Prof. Dagan elaborates on the two main challenges for protein-based vaccines. “One is how we can show efficacy against IPD where you cannot give placebo anymore. So, you only must aim non-vaccine serotype IPD in children vaccinated with PCV20. It will be very difficult,” he points out. “And the second is to evaluate immune response for protein vaccines in regard to predictability of the protection. We have sort of correlates of protection with polysaccharides. We don’t have correlates of protection with the protein.”
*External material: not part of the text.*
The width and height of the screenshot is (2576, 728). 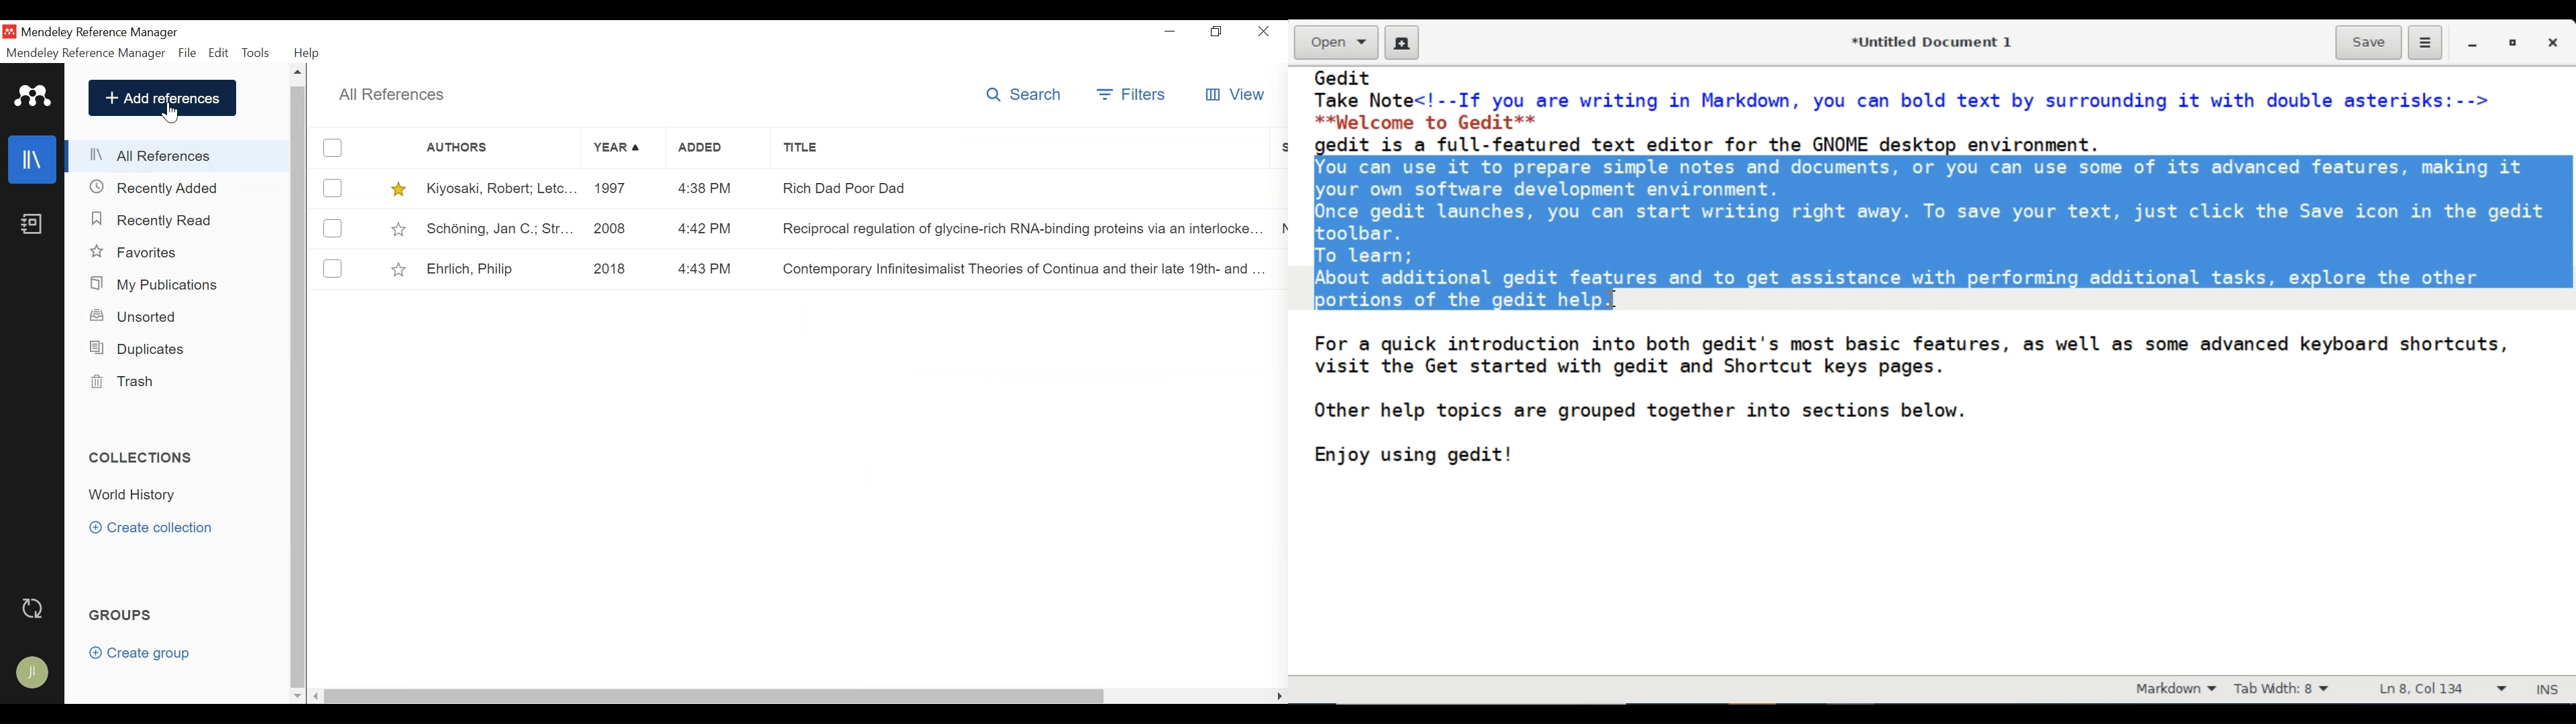 What do you see at coordinates (127, 381) in the screenshot?
I see `Trash` at bounding box center [127, 381].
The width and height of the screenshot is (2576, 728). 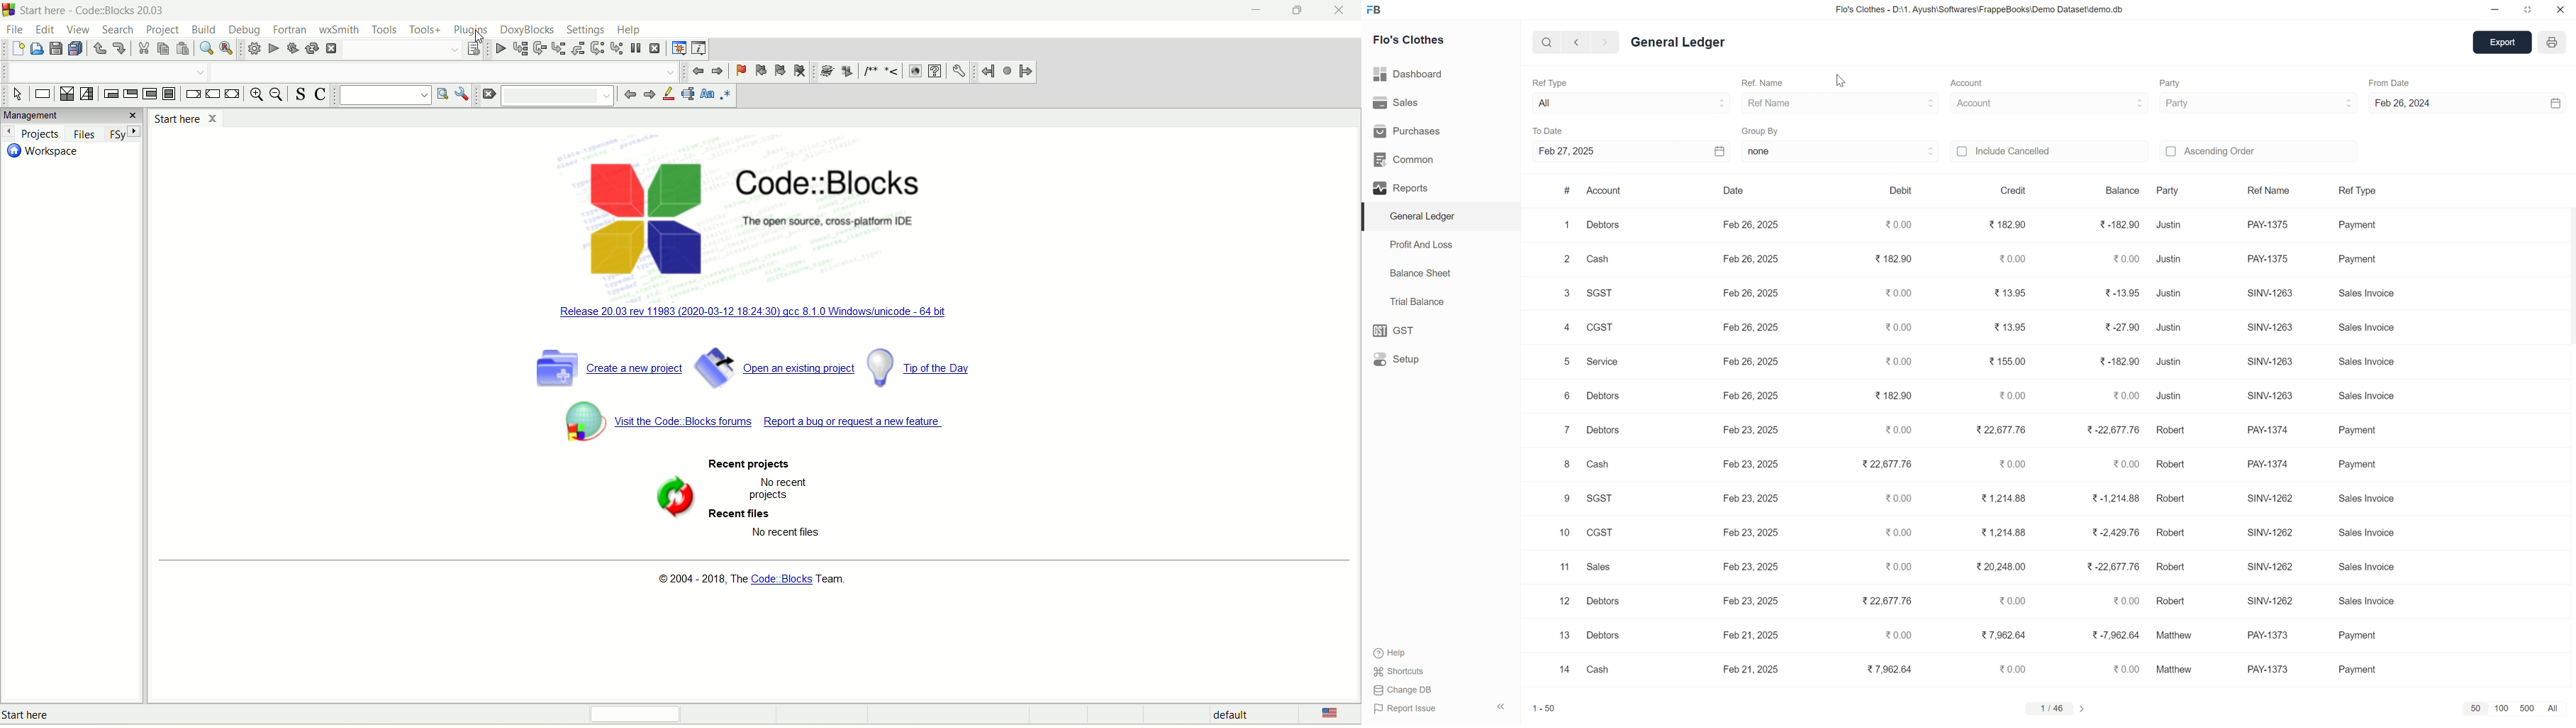 What do you see at coordinates (1607, 225) in the screenshot?
I see `debtors` at bounding box center [1607, 225].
For example, while H. influenzae protein D, when combined pneumococcal polysaccharides PHiD-CV (PCV10), elicited a strong immune response and demonstrated excellent safety, it did not provide any meaningful protection against H. influenzae. Far from something close to Prof. Dagan’s goals, he is not very enthusiastic about this direction.
Cost effectiveness
Prof. Dagan, a member of the Israeli National Committee for Infectious Diseases and Vaccines, is somewhat skeptical about how data is often manipulated to make cost-effectiveness decisions. He uses the example of PCV20 to illustrate his point.
Prof. Dagan further explains that, in making vaccine purchase decisions, the primary focus is often on the potential impact rather than cost-effectiveness. He emphasizes that they are confident that if a prevention method demonstrates a significant impact, the difference in effectiveness between vaccine A and vaccine B will ultimately make it cost effective.
Prof. Dagan stresses the importance of considering the burden of disease rather than just cost-effectiveness when evaluating vaccines. He believes that cost-effectiveness calculations should be taken “with a grain of salt,” emphasizing that a vaccine’s true value lies in its ability to work.
“You show me one vaccine that is not cost effective, if it works,” he concludes eloquently.